Bored, the boy took off his watch and began fiddling with it whilst the teacher droned on about predicates. Turning his head he gazed out the window at the concrete playground. Lost in a daydream playing ball with his friends his watch, somehow, found its way into the cuff of his uniform pants. "Five more minutes. Please God make the time go faster." the boy prayed as he stared at the clock high up on the wall. "My watch! Where did it go?" he thought as he sat up suddenly, his face worried. His right arm shot up, hand waving frantically trying to gain the teacher's attention.
LEARNERS EXPERIENCE LOSS EVERY DAY
This actually happened. A few days after Christmas Break in 1969 I lost my watch. The sister, at Our Lady of Guadalupe School teachers were nuns of the Incarnate Word Order, when she noticed my raised hand smiled. Maybe she thought I was going to ask a question predicated on predicates? Sadly, we'll never know. What I do know, much to my embarrassment, was what happened next. After I told her I'd lost my watch she asked the class to help look for it. Before anyone could start Peter, sitting at his desk in the row next to mine said "He stuffed it into his pants cuff a few minutes go." What do you think happened next?
I learned lots of stuff in school. Reflecting on my experience now, so many years later, it surprises me that I did. I mean so much of the time in class I was daydreaming.

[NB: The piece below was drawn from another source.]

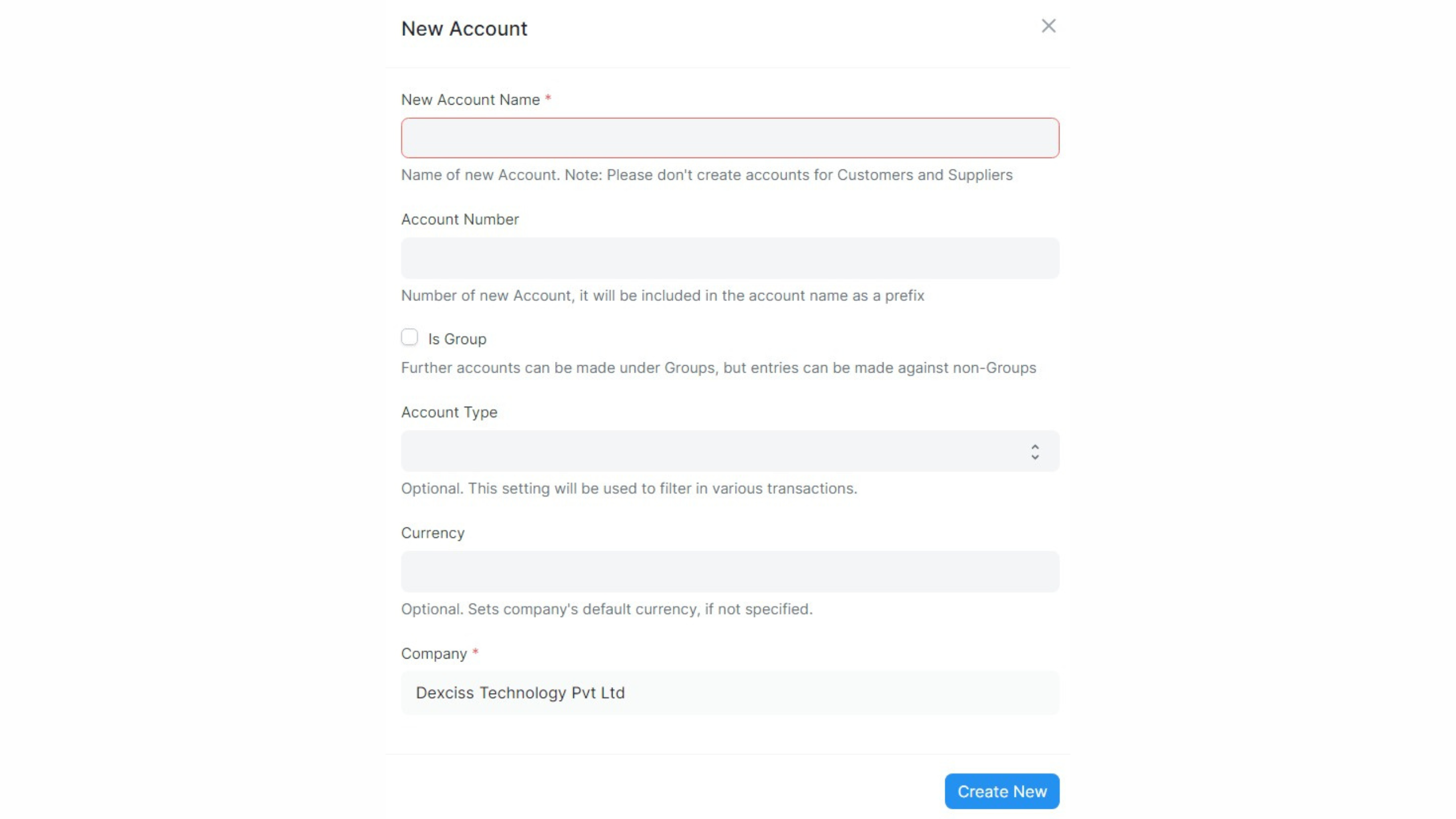Click the up-down chevron in Account Type
This screenshot has width=1456, height=819.
click(1035, 452)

Fast forward to now: I finished watching George Saunders: On Story. My takeaway from his talk, I watched it several times, is that story is experience boxed up. Opening the story exposes someone to wonder. Being individuals we appreciate the story based on our experience. So I reflected on this a little more and connected some dots.
What if an online learning experience was more about story than facts? I'm taking HumanMOOC at the moment. I'm learning how to make online learning experiences a bit more learner friendly and engaging. The course is presented in two modalities that I don't completely understand. One is instructor directed whilst the other, I think, is learner directed. As usual in school the subject matter is chunked into lessons or modules the thought of which makes me shudder. They're artificial structures designed to make it easier for.. sorry, I'm going off on a tangent that has nothing to do with my story.

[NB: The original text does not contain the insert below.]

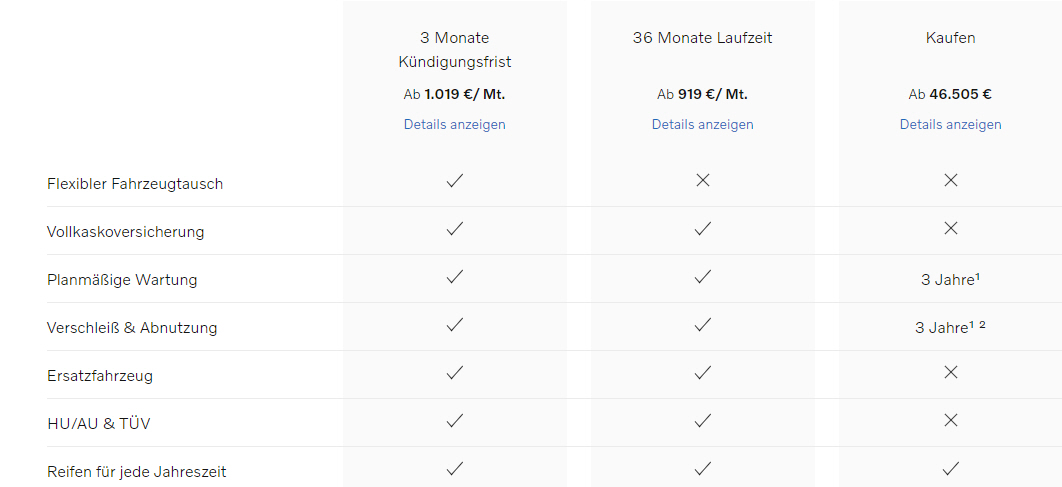Click X icon for HU/AU & TÜV under Kaufen
Viewport: 1062px width, 487px height.
coord(951,421)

Except that it does. When a student is engaged in her learner experience hours can seem to pass in a blink. In this MOOC I'm put off by the structure of the first modality and confused by the second. The dissonance I feel makes me seek a third learning mode: rhizomatic learning. It's where I come up with a question and go in search of stuff. Sometimes I find answers. Most of the time what I find is more questions.
This is where the magic happens. Rather than poring over media the course designer and/or instructor thinks will provide learning I go on my own way. I don't believe it's serendipitous. It's purpose driven. It's my purpose that motivates me to go out and learn based on my own needs via my own resources.
My face, I'm told, flushed the deep red associated with life-threatening embarrassment as sister bent down to retrieve the watch from my pants-cuff. Geez that memory comes back so clearly despite the passing of almost 50 years. How might we leverage story to build life-lasting knowledge and skill? Might it encourage learners to open a door and, curious, go out into the night and experience it?